About Robbins & Myers and National Oilwell Varco
Willis, Texas-based Robbins & Myers designs engineering equipment for a variety of uses. Its principal products are used to extract oil and natural gas from conventional, underwater and shale-locked deposits. It also operates a division that builds, upgrades, and repairs energy pipelines and other long-distance liquid transportation systems. Robbins & Myers manufactures small-scale items like bolts and valves as well as large pieces of drilling and extraction equipment. The company also designs and manufactures waste-water treatment tanks for municipal utilities. In 2012, Robbins & Myers earned $146.7 million on gross revenues of about $1 billion.
National Oilwell Varco operates in many of the same sub-fields as its acquisition target. The company designs and implements various energy-extraction systems, including rigs, pipes, derricks, flow control networks, measurement devices, and cranes. It also sells and rents the pumps, drills, and storage devices that it manufactures. National Oilwell Varco is also capable of building and maintaining pipelines and offers inspection and diagnostic services for the energy-extraction firms with which it works. In recent years, the company has diversified into the wind-power sector and now has a significant turbine-manufacturing operation. In 2012, National Oilwell Varco earned $2.5 billion on about $20 billion in gross revenues.

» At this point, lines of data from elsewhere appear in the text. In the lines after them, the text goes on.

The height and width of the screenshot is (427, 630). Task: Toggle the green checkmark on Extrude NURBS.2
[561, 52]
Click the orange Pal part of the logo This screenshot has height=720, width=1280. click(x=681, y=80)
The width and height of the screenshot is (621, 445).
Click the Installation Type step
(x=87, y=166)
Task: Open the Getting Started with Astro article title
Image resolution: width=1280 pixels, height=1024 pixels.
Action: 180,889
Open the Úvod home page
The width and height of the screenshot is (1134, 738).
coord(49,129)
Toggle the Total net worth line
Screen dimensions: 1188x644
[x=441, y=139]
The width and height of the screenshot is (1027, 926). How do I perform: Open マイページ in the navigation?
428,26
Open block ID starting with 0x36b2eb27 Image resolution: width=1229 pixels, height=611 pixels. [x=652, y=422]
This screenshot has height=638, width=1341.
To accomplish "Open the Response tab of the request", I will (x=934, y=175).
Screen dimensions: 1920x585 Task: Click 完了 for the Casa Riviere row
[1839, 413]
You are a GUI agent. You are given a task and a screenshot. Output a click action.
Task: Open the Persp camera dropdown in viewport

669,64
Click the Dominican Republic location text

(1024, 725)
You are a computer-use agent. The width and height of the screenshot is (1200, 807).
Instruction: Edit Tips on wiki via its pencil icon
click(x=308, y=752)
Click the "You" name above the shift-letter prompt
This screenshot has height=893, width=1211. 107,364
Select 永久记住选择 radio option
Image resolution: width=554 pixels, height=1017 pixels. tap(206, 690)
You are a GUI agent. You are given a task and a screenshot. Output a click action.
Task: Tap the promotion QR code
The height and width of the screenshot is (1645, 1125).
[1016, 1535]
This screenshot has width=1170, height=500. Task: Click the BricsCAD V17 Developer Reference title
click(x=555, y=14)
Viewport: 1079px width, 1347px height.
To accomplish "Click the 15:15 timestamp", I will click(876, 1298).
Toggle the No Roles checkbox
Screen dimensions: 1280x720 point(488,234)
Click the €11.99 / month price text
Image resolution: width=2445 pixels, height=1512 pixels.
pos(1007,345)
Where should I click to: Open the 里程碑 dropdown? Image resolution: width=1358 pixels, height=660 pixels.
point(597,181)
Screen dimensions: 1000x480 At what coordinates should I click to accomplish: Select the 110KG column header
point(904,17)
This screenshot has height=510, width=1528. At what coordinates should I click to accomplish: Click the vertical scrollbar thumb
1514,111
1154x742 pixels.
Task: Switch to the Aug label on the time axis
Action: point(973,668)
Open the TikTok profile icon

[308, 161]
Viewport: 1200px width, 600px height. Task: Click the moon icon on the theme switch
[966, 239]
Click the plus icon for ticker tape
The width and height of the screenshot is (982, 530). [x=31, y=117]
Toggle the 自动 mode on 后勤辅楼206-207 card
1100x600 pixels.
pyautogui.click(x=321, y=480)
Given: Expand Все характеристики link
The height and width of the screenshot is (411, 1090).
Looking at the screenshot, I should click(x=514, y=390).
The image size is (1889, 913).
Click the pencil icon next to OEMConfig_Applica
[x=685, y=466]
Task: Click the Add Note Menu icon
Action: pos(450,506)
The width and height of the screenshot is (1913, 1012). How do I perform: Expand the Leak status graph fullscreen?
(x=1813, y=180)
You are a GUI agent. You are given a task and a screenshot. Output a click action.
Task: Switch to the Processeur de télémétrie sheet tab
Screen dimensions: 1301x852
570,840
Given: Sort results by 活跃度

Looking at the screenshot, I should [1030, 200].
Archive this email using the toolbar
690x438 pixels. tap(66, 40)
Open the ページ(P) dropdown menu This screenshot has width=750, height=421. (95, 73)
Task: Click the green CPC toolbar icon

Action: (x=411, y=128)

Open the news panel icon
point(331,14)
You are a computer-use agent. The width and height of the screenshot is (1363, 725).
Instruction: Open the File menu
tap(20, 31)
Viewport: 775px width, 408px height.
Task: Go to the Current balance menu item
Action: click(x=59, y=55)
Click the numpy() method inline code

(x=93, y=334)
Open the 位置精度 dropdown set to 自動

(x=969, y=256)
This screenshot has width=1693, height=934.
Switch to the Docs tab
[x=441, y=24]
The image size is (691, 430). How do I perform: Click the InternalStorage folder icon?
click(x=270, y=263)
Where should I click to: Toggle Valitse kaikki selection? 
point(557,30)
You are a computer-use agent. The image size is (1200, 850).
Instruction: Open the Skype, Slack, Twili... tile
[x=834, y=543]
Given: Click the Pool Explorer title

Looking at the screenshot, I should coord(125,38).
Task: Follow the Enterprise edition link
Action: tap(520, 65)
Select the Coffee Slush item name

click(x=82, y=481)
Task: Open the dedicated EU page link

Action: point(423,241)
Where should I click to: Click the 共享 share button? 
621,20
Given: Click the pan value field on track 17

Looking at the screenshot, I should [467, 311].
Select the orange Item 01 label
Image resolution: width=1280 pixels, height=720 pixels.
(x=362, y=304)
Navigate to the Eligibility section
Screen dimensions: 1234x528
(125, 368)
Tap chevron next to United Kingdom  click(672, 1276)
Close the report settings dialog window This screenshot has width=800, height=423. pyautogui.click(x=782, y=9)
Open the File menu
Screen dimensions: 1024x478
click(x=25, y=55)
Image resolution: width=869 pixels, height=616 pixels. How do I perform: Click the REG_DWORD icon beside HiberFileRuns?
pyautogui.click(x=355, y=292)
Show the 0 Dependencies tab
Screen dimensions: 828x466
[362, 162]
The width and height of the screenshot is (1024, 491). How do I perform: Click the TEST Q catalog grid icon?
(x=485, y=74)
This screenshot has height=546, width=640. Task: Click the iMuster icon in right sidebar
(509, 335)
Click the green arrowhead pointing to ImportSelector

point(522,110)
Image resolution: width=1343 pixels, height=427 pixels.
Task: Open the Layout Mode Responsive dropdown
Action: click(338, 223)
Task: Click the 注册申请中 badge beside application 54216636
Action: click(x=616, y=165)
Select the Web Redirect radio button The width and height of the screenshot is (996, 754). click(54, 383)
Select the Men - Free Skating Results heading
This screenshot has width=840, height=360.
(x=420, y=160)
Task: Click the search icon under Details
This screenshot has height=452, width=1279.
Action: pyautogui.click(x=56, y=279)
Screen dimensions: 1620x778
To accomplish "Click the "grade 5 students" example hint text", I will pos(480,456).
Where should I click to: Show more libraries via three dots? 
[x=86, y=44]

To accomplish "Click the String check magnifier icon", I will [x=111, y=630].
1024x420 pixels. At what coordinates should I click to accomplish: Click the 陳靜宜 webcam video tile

How the Deal Is Structured
The pending merger between these two companies is relatively straightforward. Under its terms, current Robbins & Myer shareholders will receive $60 in cash for each share that they own. This values the company at about $2.5 billion and represents a premium of about 3.5 percent from its current price of $57.80 per share. Relative to Robbins & Myers’s pre-announcement closing price of $46.80 per share, the $60-per-share buyout price represents a premium of about 28 percent. Once the merger has been completed, all outstanding shares of Robbins & Myers will be canceled.
Complications and Legal Issues
Although it is not likely to threaten its completion, this deal’s closing date has been pushed back by a “supplemental information” request from the U.S. Department of Justice. News that this request had been received caused Robbins & Myers’s stock price to dip slightly. Assuming that the deal remains on schedule, this may represent a transient merger opportunity that presents very little downside risk.
While the terms of the information request have not been made public, it appears likely that antitrust investigators are seeking more information about Robbins & Myers’s activities in the drilling services sector. Since the company competes directly with National Oilwell Varco in this space, such a request should not be construed as unusual. Given Robbins & Myers’s relatively small size and the overall competitiveness of the sub-field, it is unlikely that the deal will be scuttled. Any further delays may provide short-term investors with key buying opportunities.